CAPITULO V

“Yo que quería” me parece un buen título para algo; un buen título para algo literario, un libro digamos; aunque no todo libro es literario. “Yo que quería” me suena a “Juan Salvador Gaviota”; quizás con una coma, “Yo, que quería”; o tal vez, “Yo, ¿qué quería?”. De todas formas, me quedo pensando en lo del Diccionario Panhispánico de Dudas, aunque de antemano sé que el Ruso tiene razón: la RAE dice que las mayúsculas se acentúan, no así las que conforman siglas. Y acentúan también puede escribirse sin acento, como adecuan, o actuan.

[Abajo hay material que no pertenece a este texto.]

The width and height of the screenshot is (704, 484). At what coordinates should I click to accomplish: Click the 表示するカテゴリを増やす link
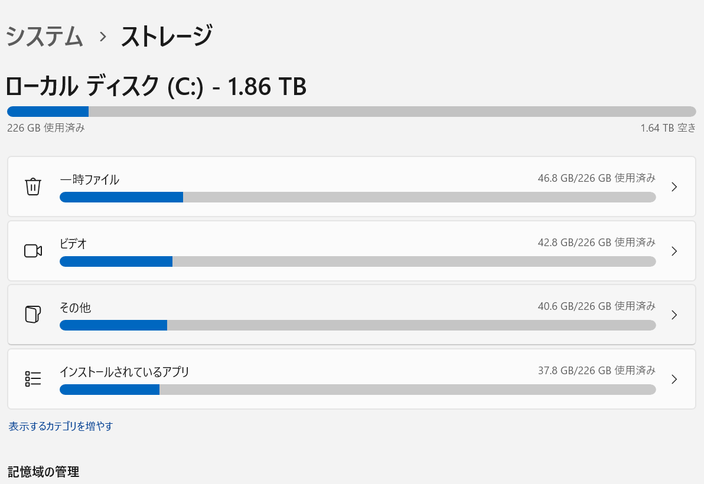tap(61, 426)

El hotel es una enorme casona vieja, con esa onda colonial que todo turista venido de otro mundo busca en la hotelería peruana: mucho balconcito de madera, mucha planta desconocida a punto de invadir las paredes blancas y un bar considerable para desayunos, alcoholes y platos típicos, como el
ají de gallina, la papa a la huancaína y ceviches varios. Y mucho pisco sour. Mucho.
Debería comunicarme con Baumgarten, y con Ariela o Felipe para saber cómo fue el recital de la Saralucha, y también con el Ruso para reputearlo (con eso me conformo, por ahora); el muy turro no puede considerar como seria una apuesta Racing-Lanús para decidir el titular del diario de mañana…

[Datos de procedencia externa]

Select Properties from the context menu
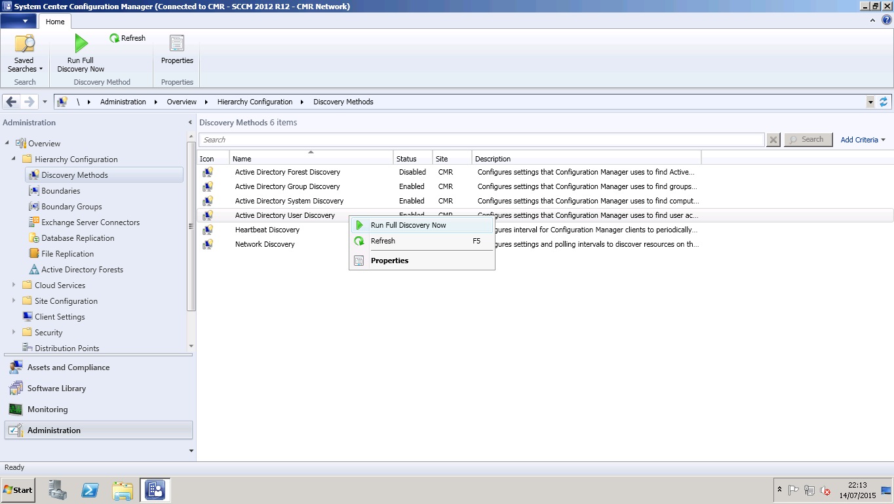 (x=389, y=261)

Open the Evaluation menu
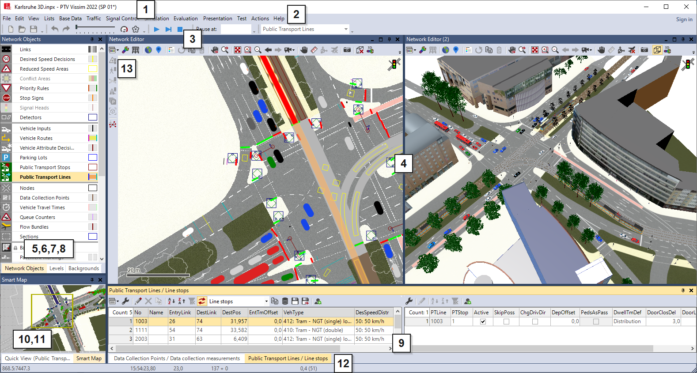pyautogui.click(x=185, y=19)
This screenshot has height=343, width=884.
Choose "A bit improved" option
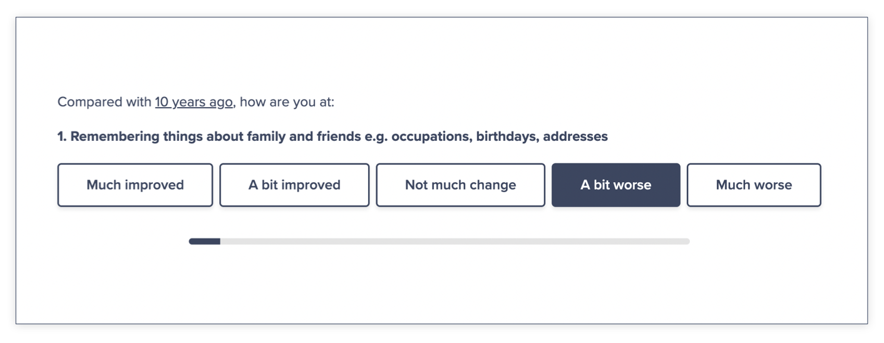[x=294, y=185]
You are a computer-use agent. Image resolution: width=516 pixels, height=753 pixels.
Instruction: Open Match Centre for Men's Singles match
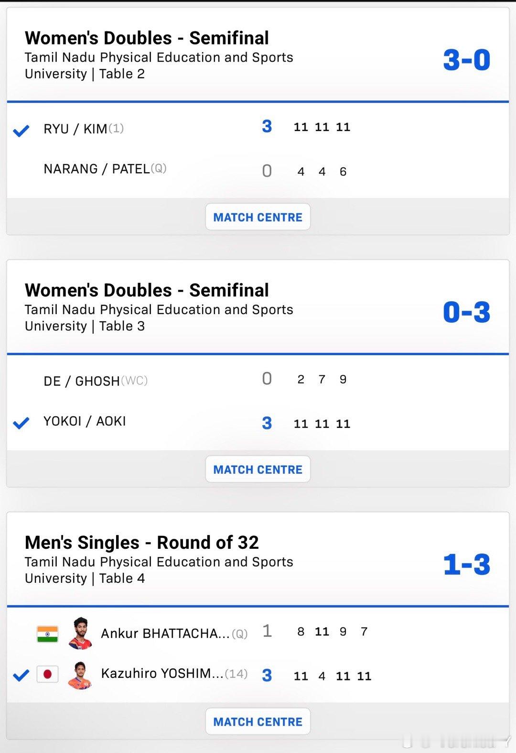258,721
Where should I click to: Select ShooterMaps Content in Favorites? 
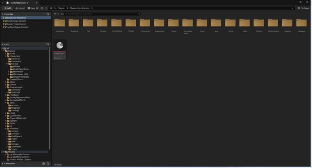(16, 21)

Pero nada. Abro el frigobar, saco una petaca de whisky, me siento en la mecedora combinada en verde, amarillo y rojo, y pongo el condiciado en mínimo; enciendo la tele y comienzo a perder el tiempo de manera razonada, porque no encuentro ni una miserable noticia fresca de lo que está pasando en Argentina, más allá de los refritos repetidos durante el día en todo el mundo. Sí, el país sigue desarmándose como si fuera un puzzle que necesitamos poner lo más rápido posible dentro de su caja para un próximo juego, si es que hay posibilidad de un próximo juego.
Quizás no quieras encontrar lo que buscás, hubiera dicho don Títtulli, de manera lapidaria.

La madrugada todavía está por comenzar.